Febre do Oeste do Nilo mata cavalos no Espírito Santo e preocupa médicos

RIO – A comprovação de que quatro cavalos morreram de febre do Oeste do Nilo no Espírito Santo levanta na comunidade científica o temor de que o vírus, transmitido pelo mosquito Culex, o pernilongo comum, esteja circulando no país. Parente dos vírus da zika, da dengue e da febre amarela, ele pode infectar seres humanos e animais, especialmente alguns tipos de mamíferos, mas a preocupação maior dos especialistas neste momento é com os equinos. Devido à alta incidência nos últimos anos de dengue e zika no Brasil e também à vacinação contra a febre amarela, espera-se que boa parte das pessoas no país tenha desenvolvido certa imunidade a essa nova doença.

Surtos recentes de doença neurológica em cavalos em Goiás, ainda sem causa identificada, acenderam o alerta de que o vírus pode ter se espalhado para outros estados. Especialistas da Universidade Federal do Rio de Janeiro (UFRJ) se preparam para investigar se o vírus infecta cavalos no Estado do Rio. As quatro amostras colhidas no Espírito Santo enviadas ao Instituto Evandro Chagas (IEC) tiveram resultado positivo em exames moleculares (PCR). O vírus foi isolado pela primeira vez no país numa delas, a de um cavalo com alta carga viral no cérebro.

Descoberta em 1937 em Uganda (daí a referência ao rio que nasce no país no nome da febre), a enfermidade se tornou mundialmente conhecida ao causar epidemias que mataram centenas de pessoas nos Estados Unidos no início dos anos 2000. Os especialistas frisam, no entanto, que, no Brasil, o risco é bem menor para os humanos porque o vírus é da mesma família dos flavivírus que já circulam no país. Isso reduz o risco de desenvolvimento da doença em grande parte da população, explica o virologista Pedro Vasconcelos.
Mosquitos Culex, mais conhecidos como pernilongos, são os transmissores da febre do Oeste do Nilo – Angelo Antônio Duarte / Agência O Globo

AMEAÇA GRANDE PARA ANIMAIS

Seres humanos raramente morrem devido à febre do Oeste do Nilo — somente 1% dos infectados desenvolve sintomas graves, como a encefalite, caracterizada por inchaço e inflamação do cérebro, com forte dor de cabeça. Cerca de 80% dos casos são assintomáticos e os demais apresentam apenas sintomas difusos, como febre e dores de cabeça e no corpo, quase sempre brandos.

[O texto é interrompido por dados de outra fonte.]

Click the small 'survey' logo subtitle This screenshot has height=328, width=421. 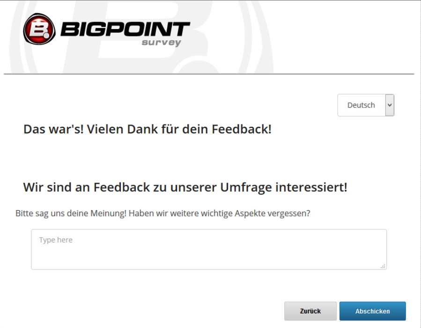[162, 43]
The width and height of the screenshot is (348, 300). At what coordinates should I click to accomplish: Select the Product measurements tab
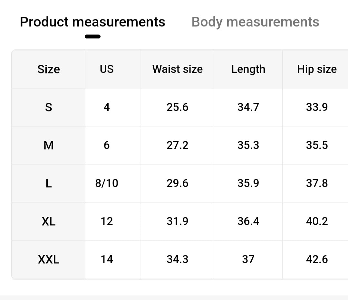pos(92,22)
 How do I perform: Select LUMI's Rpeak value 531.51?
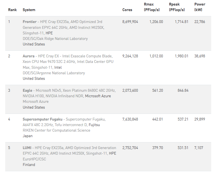click(x=183, y=148)
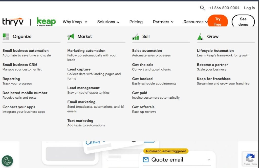Click the See demo button
This screenshot has width=259, height=168.
(243, 22)
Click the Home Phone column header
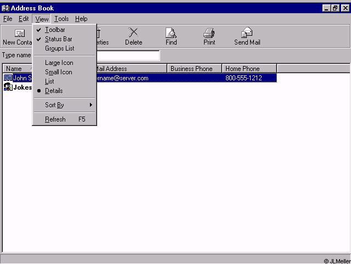Viewport: 351px width, 264px height. [x=248, y=69]
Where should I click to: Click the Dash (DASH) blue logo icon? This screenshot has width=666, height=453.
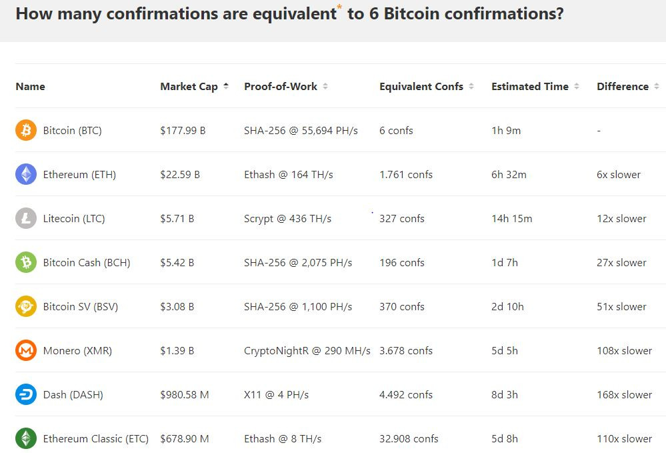(26, 394)
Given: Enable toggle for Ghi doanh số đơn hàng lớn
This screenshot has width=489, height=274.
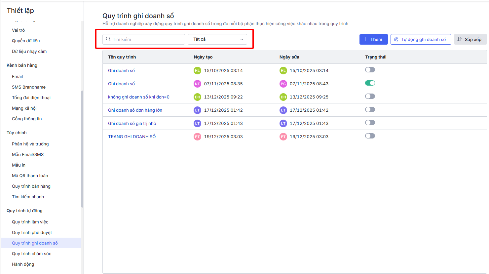Looking at the screenshot, I should coord(370,109).
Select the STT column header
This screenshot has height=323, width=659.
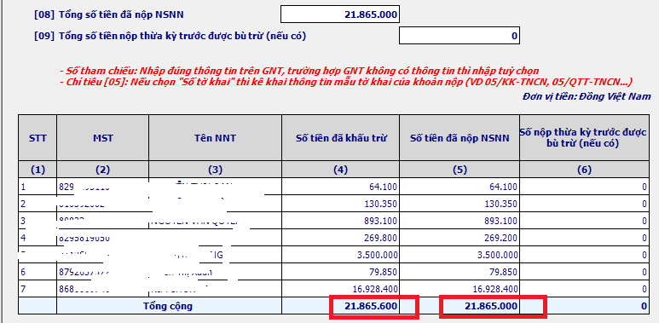pyautogui.click(x=38, y=138)
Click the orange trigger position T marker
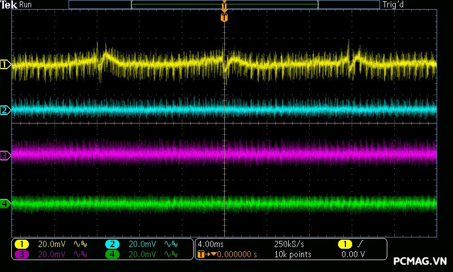This screenshot has width=453, height=272. (224, 18)
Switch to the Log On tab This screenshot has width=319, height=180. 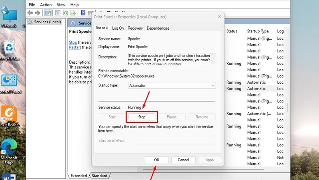(x=118, y=28)
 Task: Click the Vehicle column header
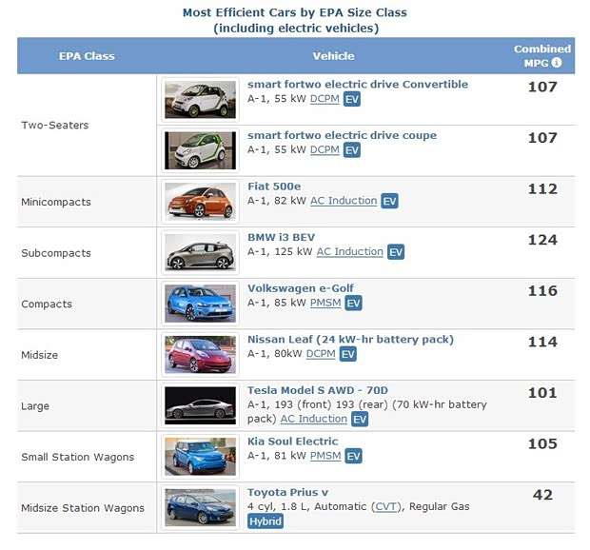tap(333, 56)
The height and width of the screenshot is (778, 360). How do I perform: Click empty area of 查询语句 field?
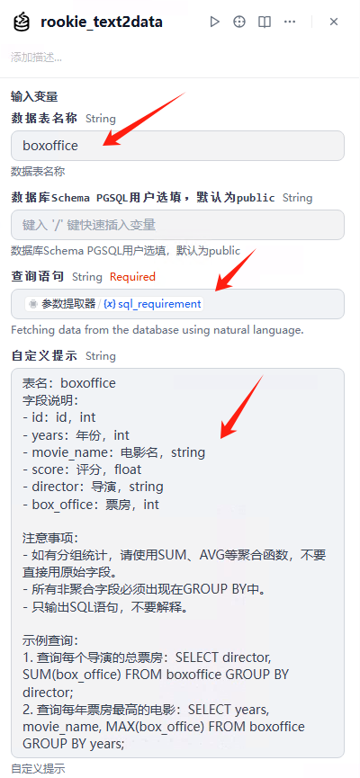(273, 304)
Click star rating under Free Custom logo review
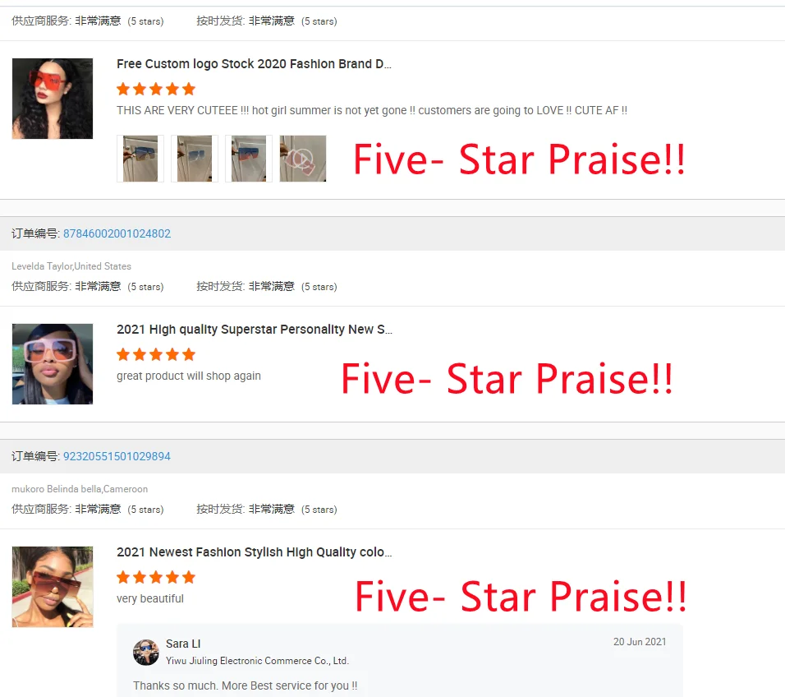This screenshot has width=785, height=697. click(156, 90)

— Nos EUA, a população era muito suscetível pela falta total de contato com outros flavivírus — pondera Vasconcelos, que dirige o Instituto Evandro Chagas (IEC) em Ananindeua, no Pará, centro nacional de referência para a doença, aonde as amostras de cavalos do Espírito Santo foram analisadas. — Não se pode excluir, claro, risco para os seres humanos. A vigilância tem que estar ativa. O vírus pode se espalhar pelo país, mas a princípio, a maior ameaça é veterinária. Para as pessoas, o risco seria mais significativo apenas no Sul, porque lá houve menos casos de flaviroses (dengue, zika e febre amarela) e, logo, em teoria, haveria menos imunidade cruzada.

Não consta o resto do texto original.